A ghost condensate is a speculative proposal in which a ghost, an excitation of a field with a wrong sign of the kinetic term, acquires a vacuum expectation value. This phenomenon breaks Lorentz invariance spontaneously. Around the new vacuum state, all excitations have a positive norm, and therefore the probabilities are positive definite.

We have a real scalar field φ with the following action

${\displaystyle S=\int d^{4}x\left[aX^{2}-bX\right]}$

where a and b are positive constants and

${\displaystyle X\ {\stackrel {\mathrm {def} }{=}}\ {\frac {1}{2}}\eta ^{\mu \nu }\partial _{\mu }\phi \partial _{\nu }\phi }$

using the sign convention in the (+, −, −, −) metric signature.
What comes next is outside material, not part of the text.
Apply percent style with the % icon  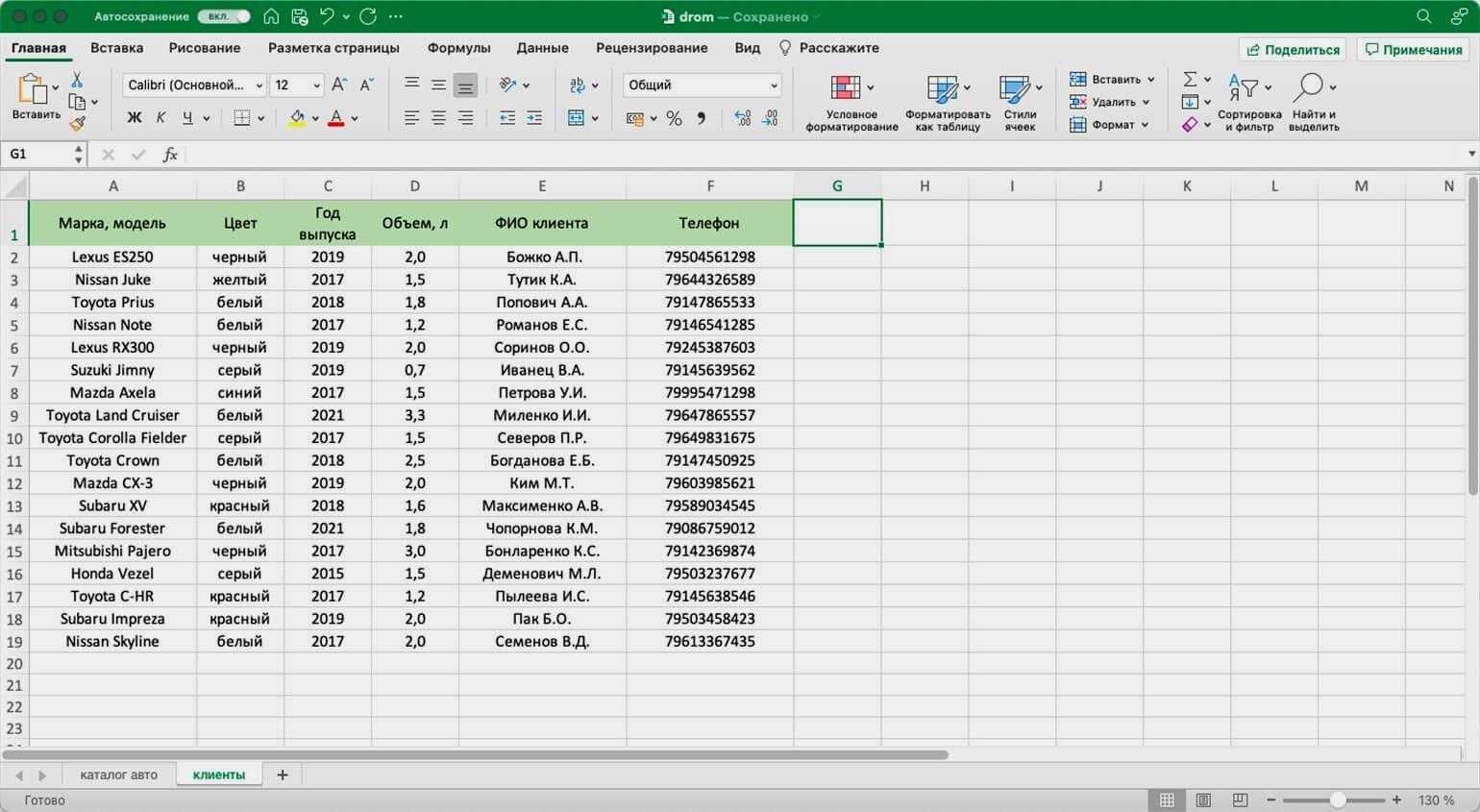pyautogui.click(x=674, y=118)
The theories of ghost condensate predict specific non-Gaussianities of the cosmic microwave background. These theories have been proposed by Nima Arkani-Hamed, Markus Luty, and others.[7]

Unfortunately, this theory allows for superluminal propagation of information in some cases and has no lower bound on its energy. This model doesn't admit a Hamiltonian formulation (the Legendre transform is multi-valued because the momentum function isn't convex) because it is acausal. Quantizing this theory leads to problems.

The Landau pole is sometimes referred as the Landau ghost. Named after Lev Landau, this ghost is an inconsistency in the renormalization procedure in which there is no asymptotic freedom at large energy scales.[8]